Computed with C(n, k) = n!/(k!(n − k)!); the poker and lottery values are the standard published counts.

Common mistakes

  • Using C(n, k) when order matters — awarding gold, silver, and bronze to 3 of 10 runners is P(10, 3) = 720, not 120.
  • Computing the full factorials first: 52! has 68 digits and overflows most calculators, while the multiplicative form never leaves ordinary numbers.
  • Treating C(n, 0) as 0 — there is exactly one way to choose nothing, so it equals 1.
  • Reading k > n as an error — it is a valid question with answer 0, and the convention keeps binomial-theorem sums clean.

Frequently asked questions

What is the binomial coefficient formula?

C(n, k) = n! / (k!(n − k)!). For C(10, 3): 10!/(3! × 7!) = (10 × 9 × 8)/(3 × 2 × 1) = 120 — cancel the shared 7! before multiplying anything big.

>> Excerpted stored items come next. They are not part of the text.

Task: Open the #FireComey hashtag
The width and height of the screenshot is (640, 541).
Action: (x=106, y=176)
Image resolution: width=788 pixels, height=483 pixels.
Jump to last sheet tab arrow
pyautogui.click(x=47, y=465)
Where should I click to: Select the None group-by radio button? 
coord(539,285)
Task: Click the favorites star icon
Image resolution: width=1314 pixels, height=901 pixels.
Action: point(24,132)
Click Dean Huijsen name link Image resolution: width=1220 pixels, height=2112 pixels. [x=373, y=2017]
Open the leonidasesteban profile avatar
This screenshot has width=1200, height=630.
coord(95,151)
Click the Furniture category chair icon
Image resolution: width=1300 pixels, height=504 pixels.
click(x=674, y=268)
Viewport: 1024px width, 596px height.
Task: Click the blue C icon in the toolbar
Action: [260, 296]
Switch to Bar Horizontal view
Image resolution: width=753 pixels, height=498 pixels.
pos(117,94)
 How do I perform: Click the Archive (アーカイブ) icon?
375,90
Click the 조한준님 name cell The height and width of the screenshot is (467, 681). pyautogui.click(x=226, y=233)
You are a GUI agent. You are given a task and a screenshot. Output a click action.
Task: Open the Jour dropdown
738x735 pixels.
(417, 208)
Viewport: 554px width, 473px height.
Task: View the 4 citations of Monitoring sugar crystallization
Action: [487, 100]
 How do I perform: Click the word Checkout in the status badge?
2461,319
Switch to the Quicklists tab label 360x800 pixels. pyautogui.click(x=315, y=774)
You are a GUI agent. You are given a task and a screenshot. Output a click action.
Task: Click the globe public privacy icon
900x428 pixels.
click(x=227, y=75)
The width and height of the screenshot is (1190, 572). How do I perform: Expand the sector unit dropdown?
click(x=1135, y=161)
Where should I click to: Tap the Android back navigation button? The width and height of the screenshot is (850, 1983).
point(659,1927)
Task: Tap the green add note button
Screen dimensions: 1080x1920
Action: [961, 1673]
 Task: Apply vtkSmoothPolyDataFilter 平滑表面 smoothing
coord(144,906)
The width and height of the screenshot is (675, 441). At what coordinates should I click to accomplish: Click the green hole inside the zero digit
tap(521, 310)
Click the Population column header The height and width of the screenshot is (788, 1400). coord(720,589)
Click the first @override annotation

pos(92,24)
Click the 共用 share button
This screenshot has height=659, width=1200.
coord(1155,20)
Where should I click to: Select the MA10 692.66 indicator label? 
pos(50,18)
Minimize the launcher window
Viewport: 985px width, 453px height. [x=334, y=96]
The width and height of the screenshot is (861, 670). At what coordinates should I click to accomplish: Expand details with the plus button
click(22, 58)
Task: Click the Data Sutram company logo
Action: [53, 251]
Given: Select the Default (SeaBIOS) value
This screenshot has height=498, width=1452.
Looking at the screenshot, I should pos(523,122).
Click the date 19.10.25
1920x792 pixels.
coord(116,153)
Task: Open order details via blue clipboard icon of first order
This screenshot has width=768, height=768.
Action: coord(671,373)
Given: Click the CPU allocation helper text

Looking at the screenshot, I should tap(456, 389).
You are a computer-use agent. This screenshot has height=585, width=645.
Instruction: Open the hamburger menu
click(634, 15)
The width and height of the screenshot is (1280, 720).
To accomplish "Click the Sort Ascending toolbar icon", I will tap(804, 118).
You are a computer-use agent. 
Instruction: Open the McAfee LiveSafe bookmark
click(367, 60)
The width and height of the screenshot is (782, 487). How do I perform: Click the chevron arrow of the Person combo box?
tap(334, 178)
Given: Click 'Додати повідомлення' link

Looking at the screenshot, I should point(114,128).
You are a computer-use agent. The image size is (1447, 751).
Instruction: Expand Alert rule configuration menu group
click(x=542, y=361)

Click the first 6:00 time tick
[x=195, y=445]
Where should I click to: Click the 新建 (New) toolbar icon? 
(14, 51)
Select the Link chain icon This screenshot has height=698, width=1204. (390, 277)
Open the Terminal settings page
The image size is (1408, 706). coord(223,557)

What is the difference between combinations and permutations?

Combinations ignore order, permutations count it. P(n, k) = C(n, k) × k!, so P(10, 3) = 120 × 6 = 720. Committees are combinations; podium finishes are permutations.

How do you say and use C(n, k)?

Read it as 'n choose k'. It is the count of k-item subsets of n things, the entry in row n, position k of Pascal's triangle, and the coefficient of x^k y^(n−k) in the expansion of (x + y)ⁿ.

Why does C(n, k) equal C(n, n − k)?

Choosing which k items to take is the same decision as choosing which n − k to leave behind, so the counts must match: C(52, 5) = C(52, 47) = 2,598,960. It also means the fastest computation always uses the smaller of k and n − k.

Why is 0! equal to 1?

By convention, and the convention is forced: C(n, 0) must be 1 (one way to choose nothing), and the formula n!/(0! × n!) only gives 1 if 0! = 1. The empty product being 1 keeps all of combinatorics consistent.